Private equity firms and institutional investors are increasingly taking an interest in the daycare industry amid government investment in the sector, a trend that child-care experts say could cause problems unless strict cost-control measures are introduced.
The federal government announced a $30-billion child-care plan in its 2021 budget to create new spaces and subsidize fees, and since then Ottawa has worked out deals with the provinces with the ultimate goal of having fees average $10 a day across the country.
There was already some institutional investment in the sector – most prominently by global giant Busy Bees, which is majority-owned by the Ontario Teachers’ Pension Plan – but operators say interest has grown since the government plan was announced.
Amanda Munday, who operates a daycare and co-working space in Toronto called the Workaround, said she is personally aware of at least 15 other daycare operators in Ontario who have received unsolicited expressions of interest from buyers since late November.
She said she is skeptical of the potential for big payoffs from owning daycare centres because government-mandated staff-to-children ratios mean labour costs will always be significant, which makes it hard to benefit from economies of scale.
“You don’t open a daycare to get rich,” she said.
That hasn’t stopped some companies from going all in.
Busy Bees, one of the biggest child-care chains in the world, is headquartered in Britain and operates in Canada under the name BrightPath Kids.
Dan Madge, a spokesperson for majority-owner Ontario Teachers’, said the fund’s Busy Bees operation has grown from 230 facilities to 900 across 10 countries in the past decade.
He said BrightPath facilities frequently receive high marks in third-party assessments and that compensation is competitive for the industry.
“We remain committed to Busy Bees and continue to see significant potential in the future growth opportunity for the business,” Mr. Madge said.
He confirmed that all of BrightPath’s child-care centres participate in the federal subsidy program.
BrightPath Kids itself did not respond to questions from The Globe and Mail. Neither did Kids & Company, another large chain in Canada.
One point of contention with the government child-care program is whether there should be strict controls on for-profit operators – specifically, how much they can charge and what can be deemed reasonable expenses. Ottawa and the provinces are currently negotiating accountability frameworks for such controls.
Sikandar Atiq, the president of Next Equities, an Edmonton-based venture capital firm that has a child-care company in its portfolio, said any cost-control framework must take into account the fact that daycares have different cost structures.
“We have chosen to take on substantially more costs in our programming because we do things like extracurriculars, we do things like a very nutritious meal plan,” Mr. Atiq said. “We do things like bringing in full-time staff that teach STEM training and teach physical literacy and teach all sorts of different aspects of a more holistic curriculum and educational offering for families. And not to mention we also are in very desirable locations, which obviously come with substantially higher rents.”

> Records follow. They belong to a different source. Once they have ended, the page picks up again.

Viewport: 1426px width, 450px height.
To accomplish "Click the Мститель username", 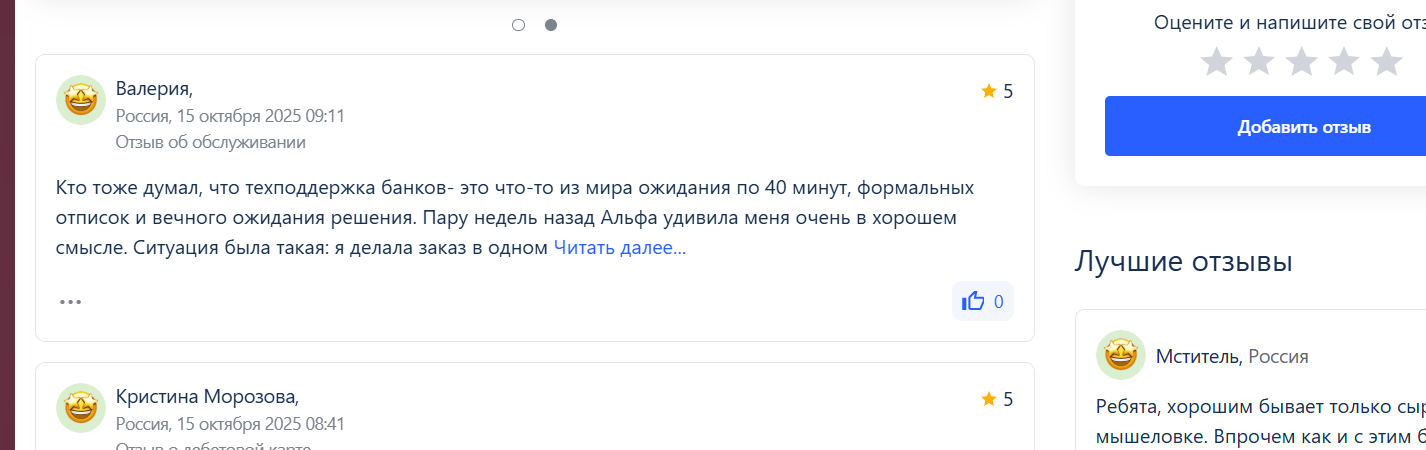I will [x=1197, y=356].
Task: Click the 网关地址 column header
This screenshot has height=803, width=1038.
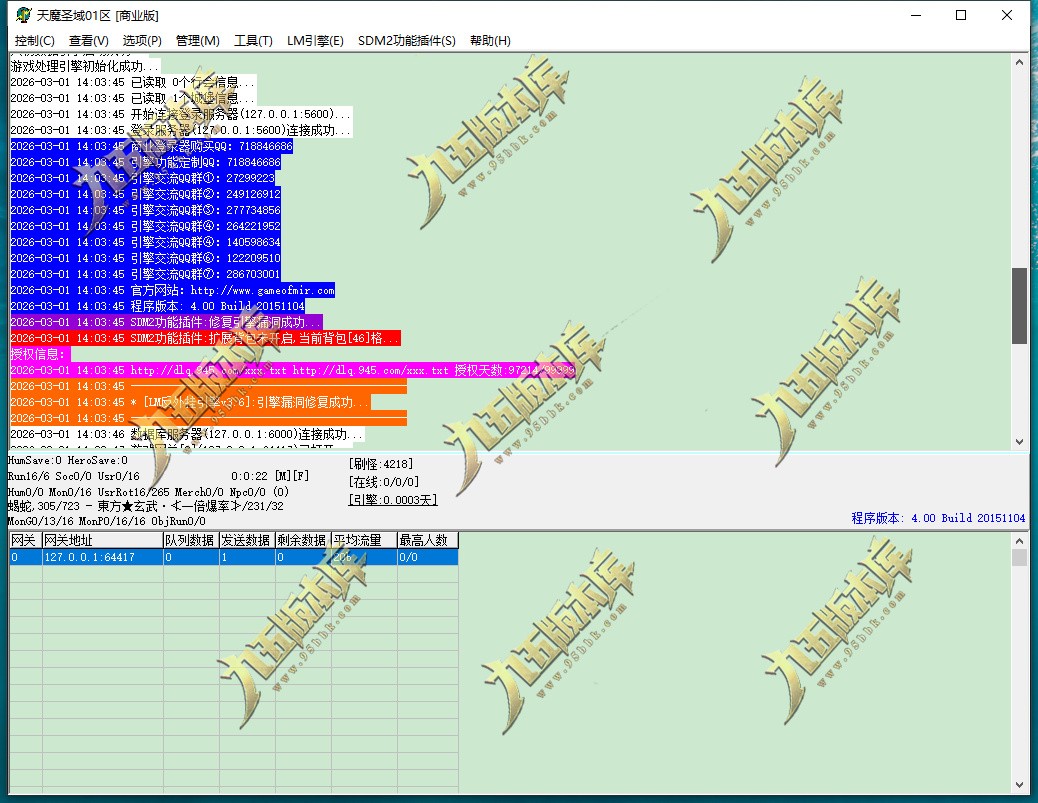Action: [x=102, y=540]
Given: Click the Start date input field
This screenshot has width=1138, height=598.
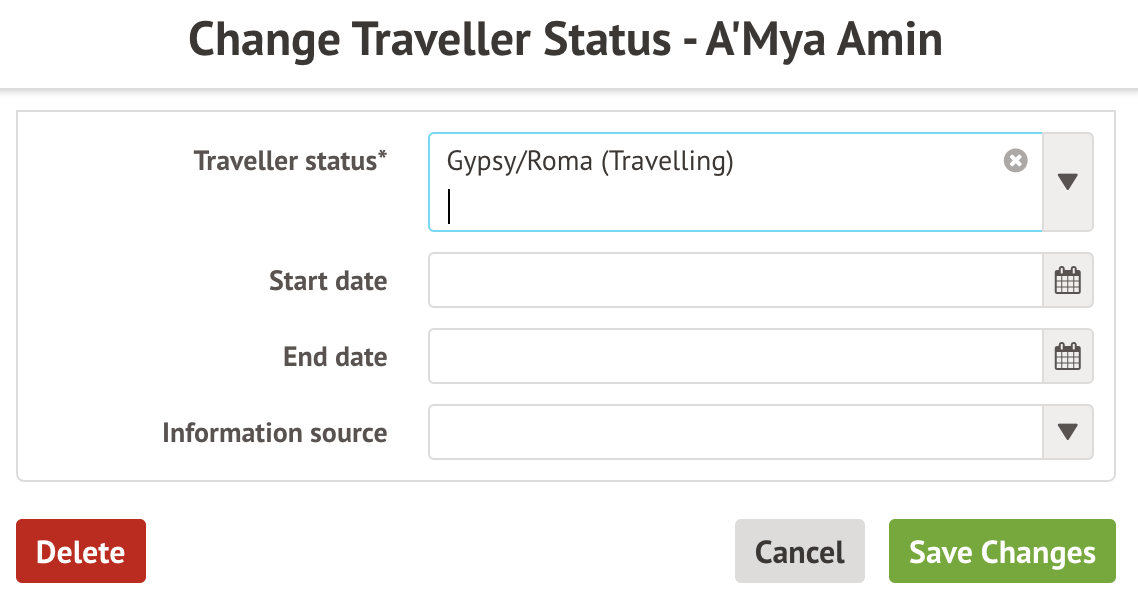Looking at the screenshot, I should coord(735,280).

But advocates of non-profit child care say for-profit providers often cut costs by hiring as few educators as possible and paying them minimum wage. A transparent cost-control framework that establishes limits on how public money can be used is necessary to ensure the creation of a high-quality child-care system, they argue.
“When child care is not very constrained by an accountability framework, and when there’s a reasonable amount of public money flowing into it, it becomes more profitable,” said Martha Friendly, the executive director of the Childcare Resource and Research Unit, a Toronto-based think tank.
A national study published in 2005 that looked at 325 child-care centres in Canada found that, on average, non-profit centres did better than for-profit ones on measures such as higher wages, staff training and child-worker ratios.
Study co-author Gordon Cleveland, an economist at the University of Toronto, said that when it comes to distributing federal funds under the new child-care deal, transparency must be the top priority.
“We have to know what we’re getting for our money,” he said.
Owning the real estate is one way of maximizing profits, Prof. Cleveland said. He said a private operator could create two corporations – one that owns the assets and one to run the child-care business.
“You lease to yourself, and one of those businesses makes a lot of profit,” he said, which is why rent costs must be part of the accountability framework.
A study published last June in the Journal of Social Policy that looked at government funding of child care in Britain noted that “little is known about how the money paid to companies providing private-sector child care is used.”
To find out, the researchers compared the financial accounts of a sample of medium-to-large for-profit child-care groups, many of which were owned by private equity, with some non-profit providers.
Based on that comparison, the researchers concluded that “for the for-profit companies, a considerable amount of money is being extracted for debt repayment and relatively little goes into staff wages.”
Ottawa has said that the national child-care deal is intended to prioritize non-profit centres. “I think that we should have a strong bias toward not-for-profit care and the not-for-profit system,” Deputy Prime Minister Chrystia Freeland said in a CBC interview in 2021.
But given the plan’s ambitious targets – 250,000 new licensed spaces across the country by 2026 – child-care advocates such as Morna Ballantyne, the executive director of Child Care Now, worry that enterprises backed by private money will leverage those expansion goals.
“If it’s backed by private equity, the for-profit sector is going to be in a much better position to expand and increase supply than the not-for-profit sector. That’s what really worries me, because there’s going to be so much public pressure on expansion,” she said.